In Libyen kam Makeba ins Gefängnis, wo sie Blutungen bekam und ihr erstes Kind verlor. "Zum Trauern blieb keine Zeit. Die Blutung schützte mich sogar", sagte sie. "Immer wieder wurde Eine von uns geholt, alle wussten, was dann passierte." Dem Gefängnis entkommen, erlebte sie erneut Gewalt und sexuelle Übergriffe als Hausmädchen, bis sie endlich genug Geld für die Schlepper zusammen hatte.
In einem klapprigen Boot erreichte Makeba Italien
In einem alten, klapprigen Boot erreichte sie Italien und erfuhr dort, dass ihr Mann in Deutschland ist. "Es war der schönste Moment in meinem Leben, endlich wieder bei meinem Mann zu sein – zu dem Zeitpunkt wusste ich noch nichts von Dublin und dass Deutschland mich wieder nach Italien schicken wird", so Makeba.
Anfang Dezember hat Papst Franziskus Geflüchtete auf der Insel Lesbos besucht.
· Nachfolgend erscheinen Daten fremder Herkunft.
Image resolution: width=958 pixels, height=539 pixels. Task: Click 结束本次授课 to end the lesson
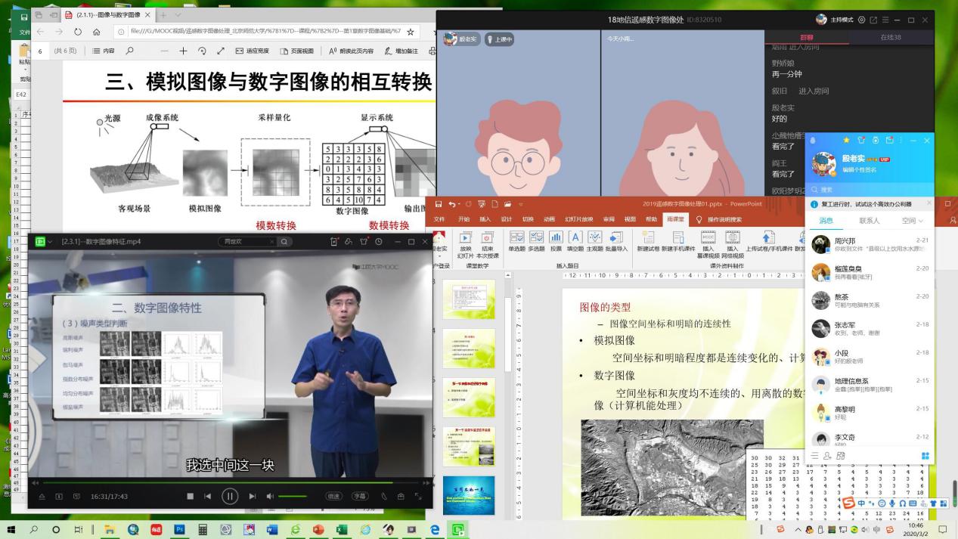click(x=488, y=242)
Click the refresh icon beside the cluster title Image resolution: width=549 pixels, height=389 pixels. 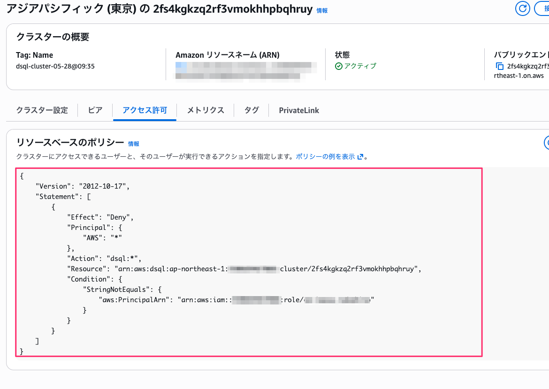point(522,8)
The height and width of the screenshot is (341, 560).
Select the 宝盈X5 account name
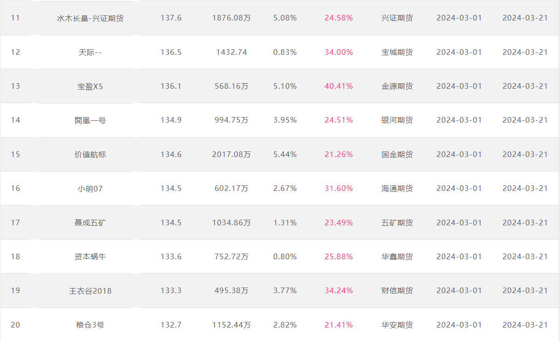[90, 86]
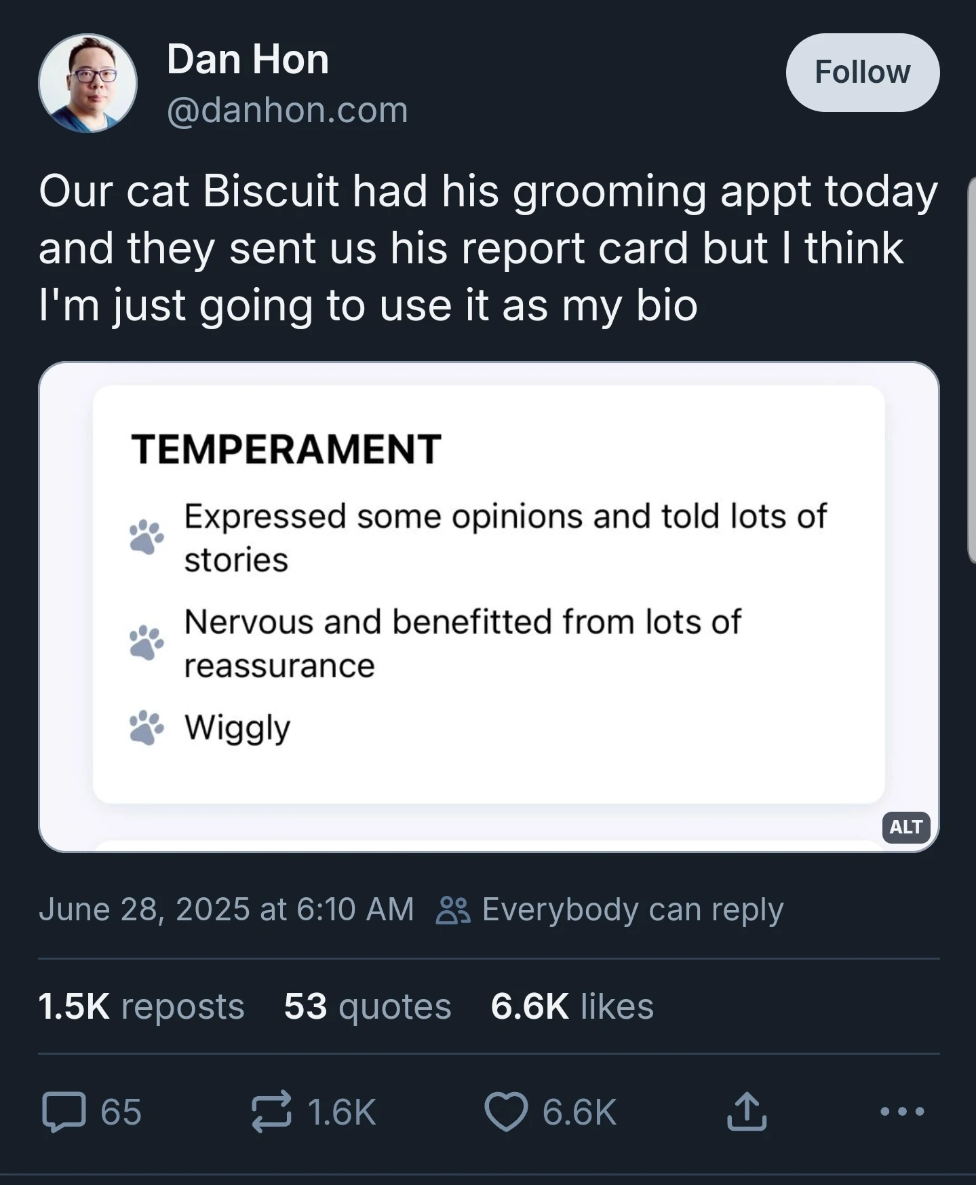Click the June 28, 2025 timestamp
The width and height of the screenshot is (976, 1185).
[227, 909]
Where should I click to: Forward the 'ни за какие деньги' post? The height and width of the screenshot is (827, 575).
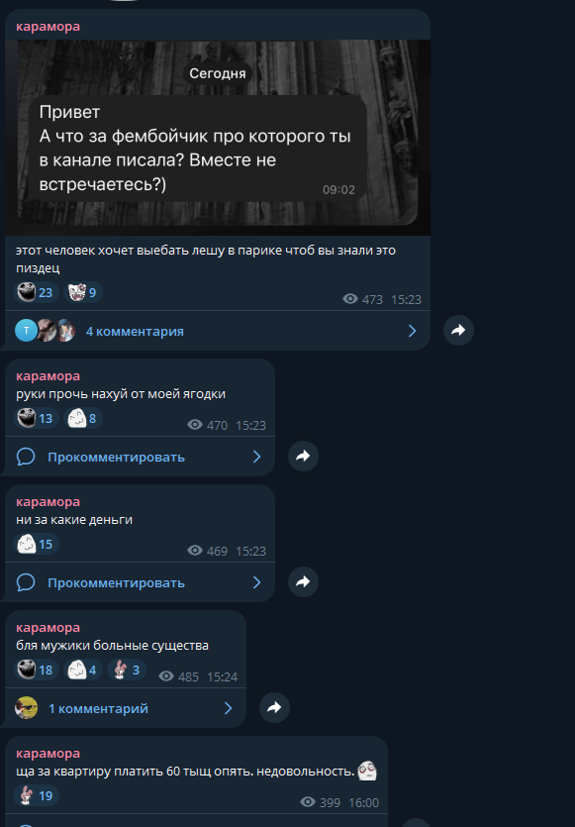coord(303,582)
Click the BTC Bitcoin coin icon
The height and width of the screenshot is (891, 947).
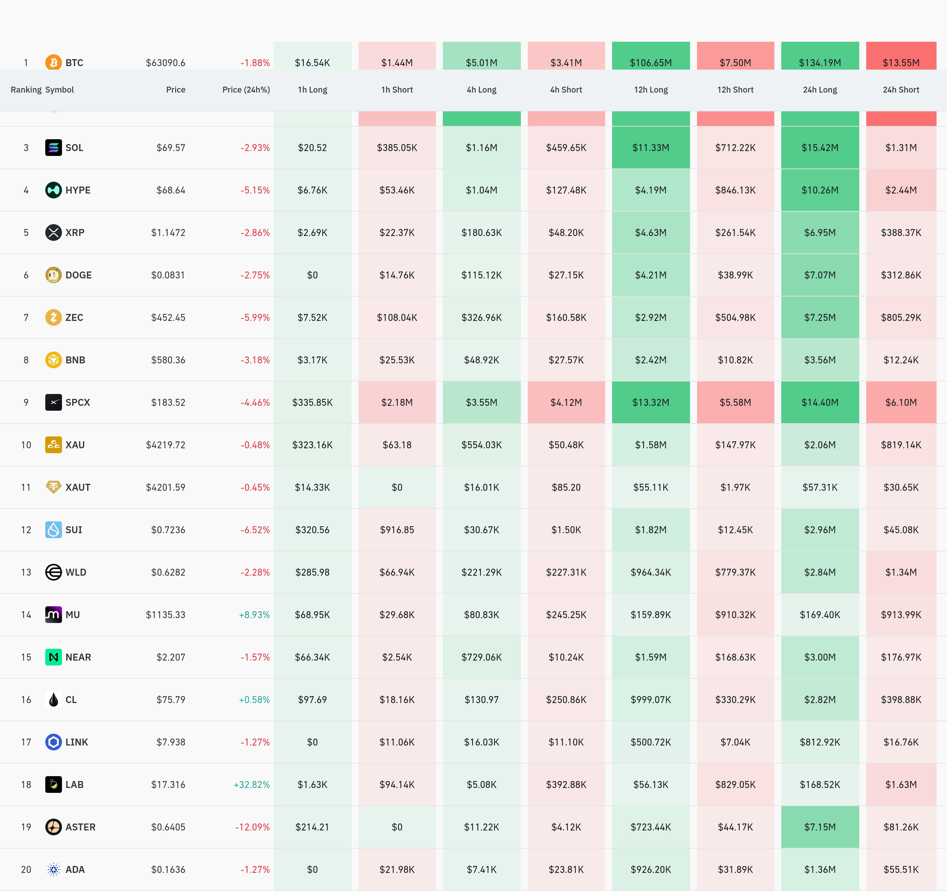coord(53,62)
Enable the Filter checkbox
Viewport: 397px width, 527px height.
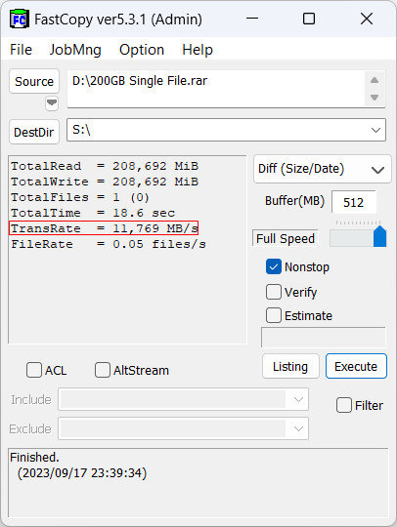point(344,405)
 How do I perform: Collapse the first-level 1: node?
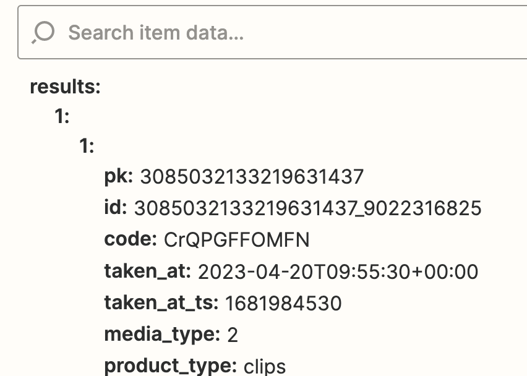62,117

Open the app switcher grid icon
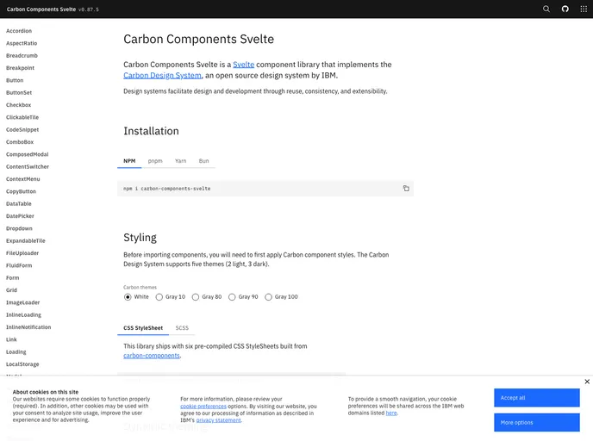pos(584,9)
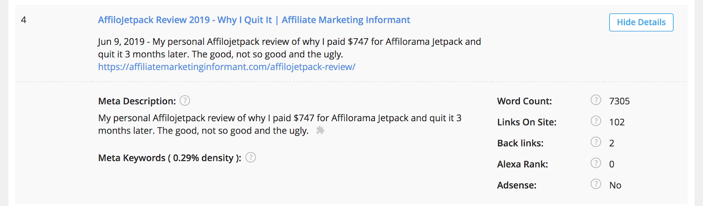This screenshot has height=206, width=703.
Task: Click puzzle piece icon after meta description text
Action: [x=320, y=130]
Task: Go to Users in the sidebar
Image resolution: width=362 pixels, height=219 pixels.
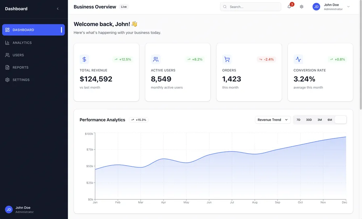Action: (x=18, y=55)
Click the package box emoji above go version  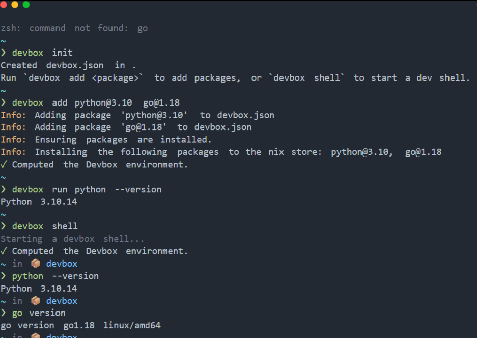tap(36, 301)
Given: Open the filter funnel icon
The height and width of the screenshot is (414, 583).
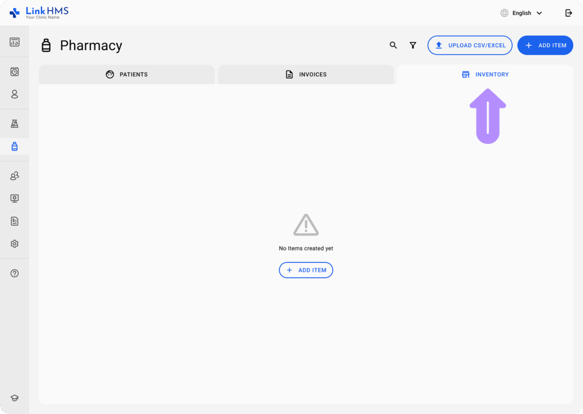Looking at the screenshot, I should click(413, 45).
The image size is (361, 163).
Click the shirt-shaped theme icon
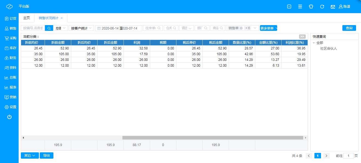coord(311,7)

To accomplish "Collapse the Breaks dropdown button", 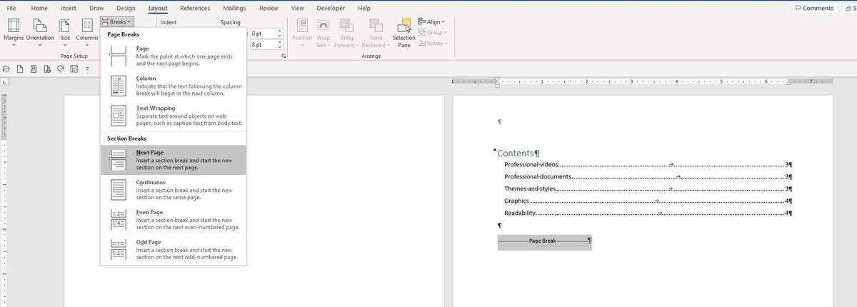I will coord(117,22).
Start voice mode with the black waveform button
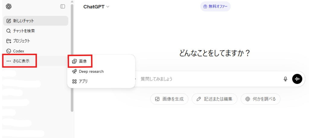 (x=297, y=79)
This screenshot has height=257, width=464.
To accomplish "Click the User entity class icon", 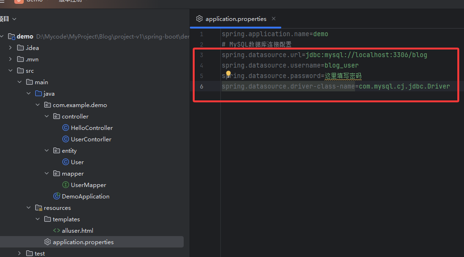I will tap(66, 162).
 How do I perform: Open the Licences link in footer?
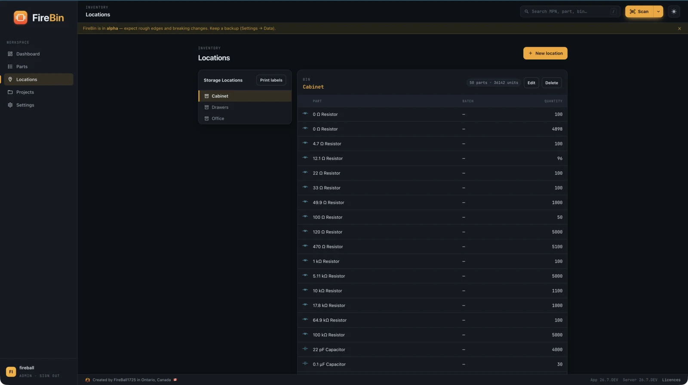point(671,380)
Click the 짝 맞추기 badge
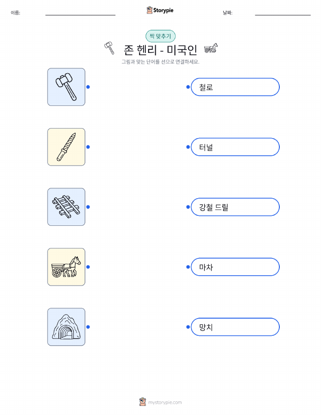The image size is (321, 415). [160, 36]
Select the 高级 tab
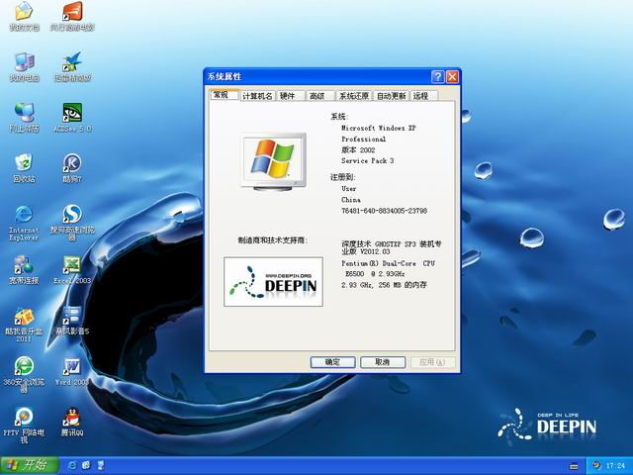This screenshot has height=475, width=633. pos(317,96)
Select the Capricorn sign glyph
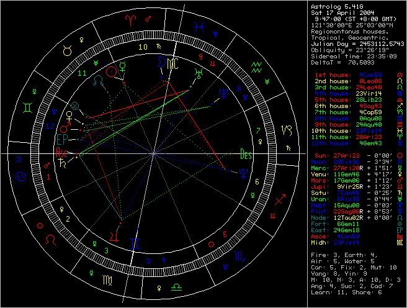 coord(287,130)
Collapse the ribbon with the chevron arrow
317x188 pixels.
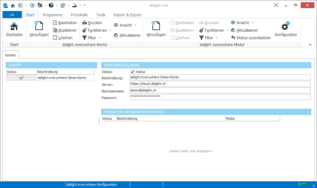(310, 45)

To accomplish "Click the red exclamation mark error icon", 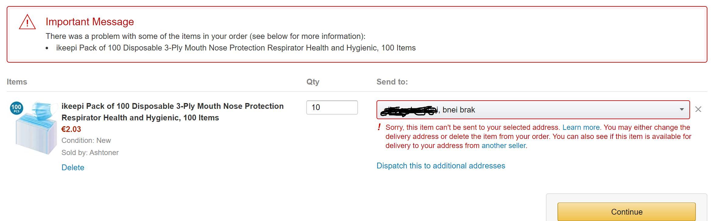I will coord(379,127).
Ich bin dankbar für seine deutlichen Worte über Verwundungen in unserer Zeit. Er bezeichnete das Mittelmeer als "kalten Friedhof ohne Grabsteine" und rief dazu auf: "Lasst uns diesen Schiffbruch der Zivilisation stoppen!"
Und so feiere ich Weihnachten mit all meinen Fragen, Sorgen, Wünschen und Hoffnungen. Ich will mich auch in diesem Jahr vom Geschenk der Menschwerdung Gottes berühren lassen. Ich will mich von seiner mitfühlenden Nähe ermutigen lassen, für Menschen da zu sein, ihren Schmerz zu teilen, die Hoffnung nicht aufzugeben, dass Systeme sich ändern, Mauern fallen und wir den Schiffbruch der Zivilisation stoppen.
Diese Ermutigung und ein frohes Weihnachtsfest wünsche ich auch Ihnen, liebe Leserinnen und Leser, mitten hinein in Ihren Alltag, in Ihre geplanten oder erzwungen Aufbrüche, in Ihre Sorgen, Fragen und Hoffnungen.